What you need to do –
Among the entries below, take the line with "You are a GUI" and the line with "Prediksi Togel Akurat Hari Ini (37, 2036)", and output them and every line between them exactly, with nothing else.

Available data –
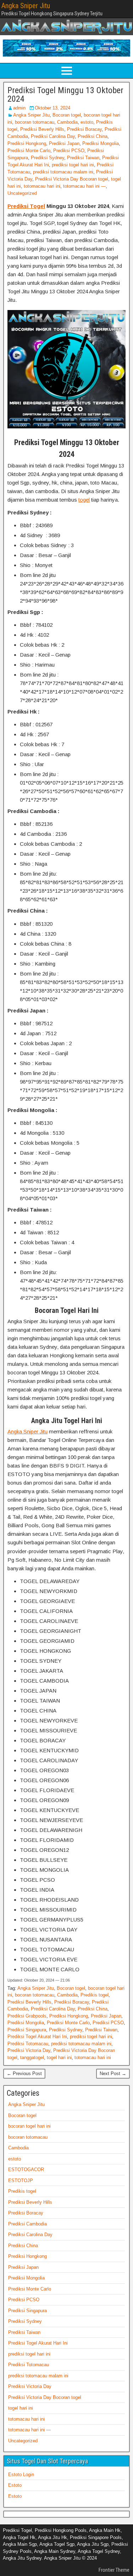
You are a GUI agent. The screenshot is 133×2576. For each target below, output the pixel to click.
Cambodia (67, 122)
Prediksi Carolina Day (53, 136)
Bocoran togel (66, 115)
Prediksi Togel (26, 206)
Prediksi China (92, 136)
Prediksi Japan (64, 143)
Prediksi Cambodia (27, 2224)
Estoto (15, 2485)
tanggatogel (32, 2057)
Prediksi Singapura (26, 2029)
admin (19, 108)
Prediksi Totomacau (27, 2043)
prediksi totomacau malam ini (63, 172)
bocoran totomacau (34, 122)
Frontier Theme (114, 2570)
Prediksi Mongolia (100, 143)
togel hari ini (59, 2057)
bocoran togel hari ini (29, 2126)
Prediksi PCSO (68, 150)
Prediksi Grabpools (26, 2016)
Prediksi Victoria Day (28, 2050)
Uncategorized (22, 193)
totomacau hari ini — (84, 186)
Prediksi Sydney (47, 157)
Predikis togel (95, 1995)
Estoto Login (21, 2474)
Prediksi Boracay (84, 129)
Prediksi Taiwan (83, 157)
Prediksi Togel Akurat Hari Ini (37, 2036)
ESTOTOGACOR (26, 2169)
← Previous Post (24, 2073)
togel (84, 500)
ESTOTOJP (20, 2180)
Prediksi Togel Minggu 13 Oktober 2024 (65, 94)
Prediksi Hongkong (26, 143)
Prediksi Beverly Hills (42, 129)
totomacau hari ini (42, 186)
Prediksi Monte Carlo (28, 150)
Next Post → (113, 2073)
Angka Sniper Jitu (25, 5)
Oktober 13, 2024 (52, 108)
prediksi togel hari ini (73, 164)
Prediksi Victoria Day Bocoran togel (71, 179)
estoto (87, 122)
==
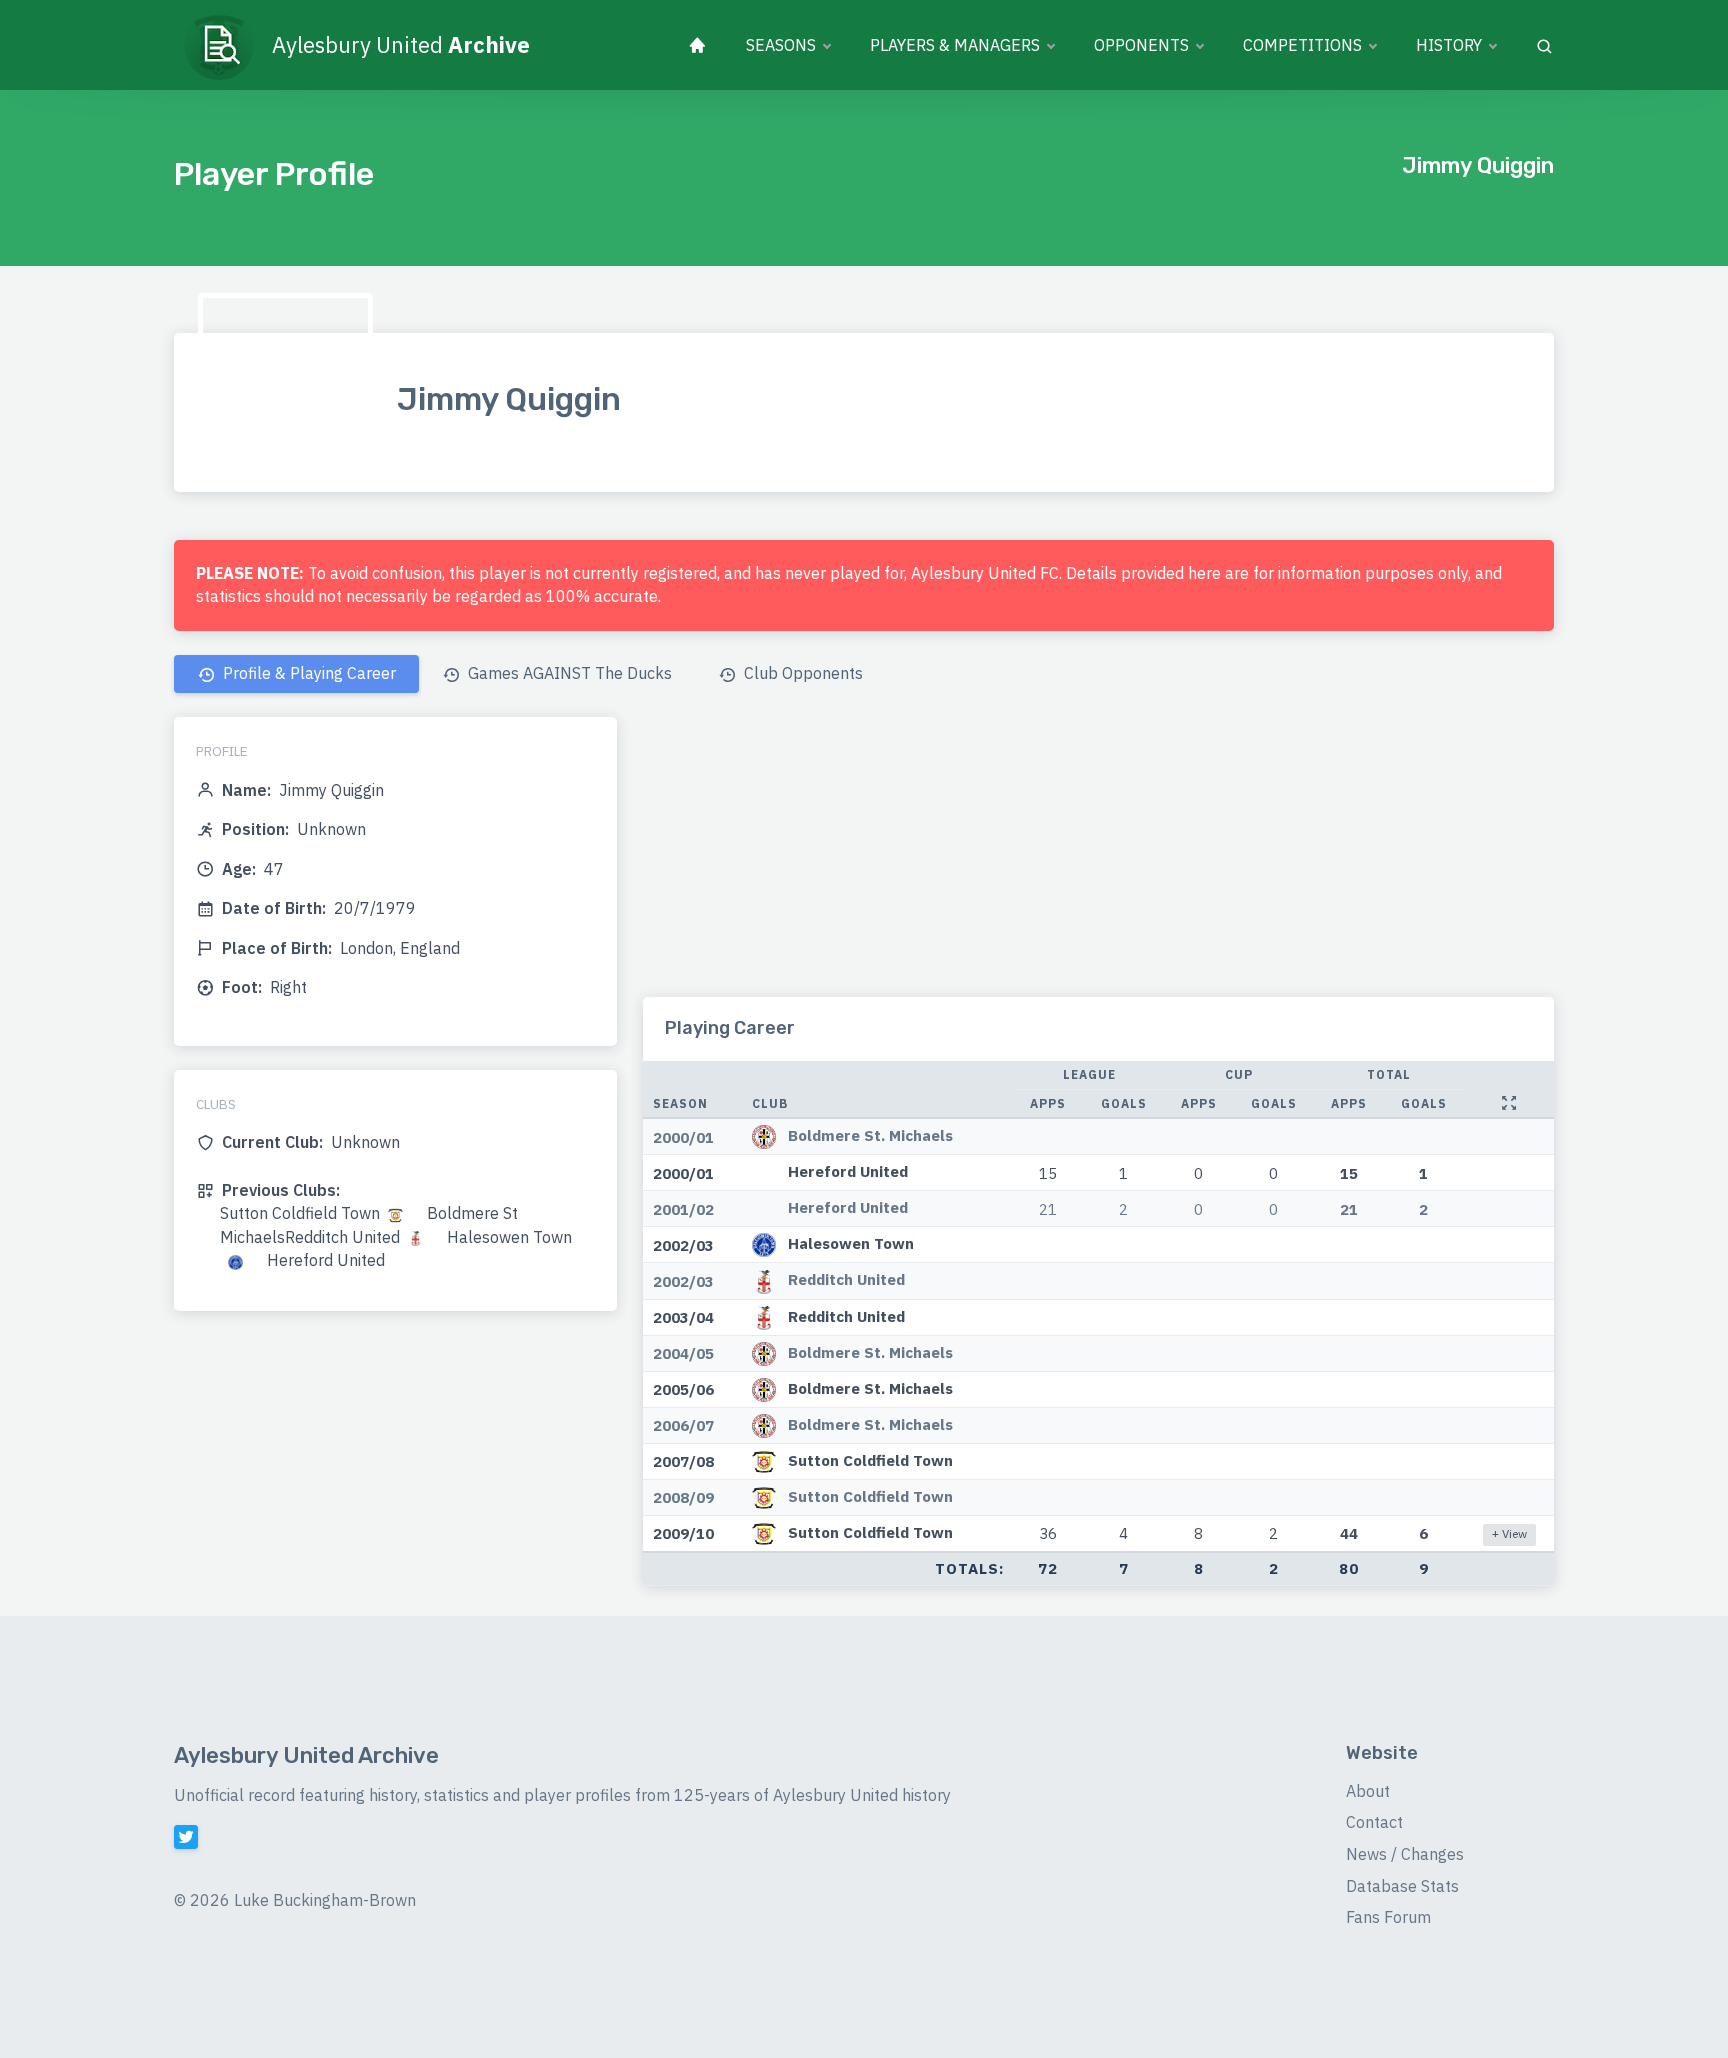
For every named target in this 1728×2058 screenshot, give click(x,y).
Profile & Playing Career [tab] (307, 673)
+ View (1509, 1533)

Result –
You are a GUI agent. The screenshot is 133×2576. For each target below, output the pixel to click.
Cambodia (67, 122)
Prediksi Carolina Day (53, 136)
Bocoran togel (66, 115)
Prediksi Togel (26, 206)
Prediksi China (92, 136)
Prediksi Japan (64, 143)
Prediksi Cambodia (27, 2224)
Estoto (15, 2485)
tanggatogel (32, 2057)
Prediksi Singapura (26, 2029)
admin (19, 108)
Prediksi Totomacau (27, 2043)
prediksi totomacau malam ini (63, 172)
bocoran totomacau (34, 122)
Frontier Theme (114, 2570)
Prediksi Mongolia (100, 143)
togel hari ini (59, 2057)
bocoran togel hari ini (29, 2126)
Prediksi PCSO (68, 150)
Prediksi Grabpools (26, 2016)
Prediksi Victoria Day (28, 2050)
Uncategorized (22, 193)
totomacau hari ini — (84, 186)
Prediksi Sydney (47, 157)
Predikis togel (95, 1995)
Estoto Login (21, 2474)
Prediksi Boracay (84, 129)
Prediksi Taiwan (83, 157)
Prediksi Togel Akurat Hari Ini (37, 2036)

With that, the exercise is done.